Succédant en 1990, à la tête de cette compagnie, à l'illustrissime mais hors d'âge Maïa Plissetskaïa, Nacho Duato n'eut de cesse que de redonner son élan vital à un corps de ballet en perdition. Quinze ans après, ses chorégraphies et sa compagnie siègent parmi le gotha mondial des plus grandes troupes de danse.

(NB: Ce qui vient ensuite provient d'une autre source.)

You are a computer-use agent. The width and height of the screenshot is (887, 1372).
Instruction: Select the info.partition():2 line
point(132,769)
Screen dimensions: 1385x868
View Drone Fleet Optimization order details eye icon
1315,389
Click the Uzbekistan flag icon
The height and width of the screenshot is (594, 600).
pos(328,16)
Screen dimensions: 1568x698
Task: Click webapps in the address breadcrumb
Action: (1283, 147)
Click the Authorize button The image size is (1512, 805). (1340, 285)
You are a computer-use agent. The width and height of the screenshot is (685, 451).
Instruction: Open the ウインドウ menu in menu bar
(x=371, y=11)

Réduisant sa filiation à son maître vénéré Jiri Kylian dans le fondement musical de leur travail, Nacho Duato délivre une chorégraphie qui magnifie avant tout le corps dans une fluidité permanente. Avec l'Espagnol, nous sommes loin des chorégraphes purement cérébraux pour qui le danseur est avant tout un objet. Nacho Duato crée résolument un langage chorégraphique contemporain, basé sur une technique classique inattaquable, mais un langage conjuguant à la perfection chaleur et sensualité. C'est en écoutant -beaucoup- de musiques, essentiellement classique et baroque, que Nacho Duato voit surgir son inspiration.

Et quelle inspiration !

Le programme que nous avons pu admirer s'ouvrait sur « Arcangelo », un ballet que sa Compagnie créa à Madrid en 2000 sur des musiques d'Arcangelo Corelli et Alessandro Scarlatti. Quatre couples vont s'unir et se désunir sur le thème du Paradis et de l'Enfer, les fusions passionnelles unissant ces corps dans de vertigineux entrelacs. Suivra son ballet quasiment aujourd'hui emblématique : « Por vos muero », sur des musiques des 15 ème et 16 ème siècles et le merveilleux poème de Garcilaso de la Vega dit par Miguel Bosé. Six couples évoquent devant nous les finalités de la danse, savante ou populaire, dans une Renaissance imprégnée de mysticisme et d'amour courtois. L'élégance à son zénith.

Changement de ton pour clôturer avec « White Darkness » créé en 2001.Sur une musique du compositeur contemporain Karl Jenkins, Nacho Duato invite ses danseurs à transcrire l'addiction à la drogue. Le sujet est violent, la danse aussi. Nous sommes ici dans le domaine de l'affrontement, de l'oppression, le corps n'est plus qu'un cri, une lutte ou un abandon. L'émotion envahit le spectateur.

Que dire sur cette troupe foisonnante d'énergie, de discipline, de beauté, si ce n'est qu'elle évoque à la perfection une charnelle et bouleversante humanité.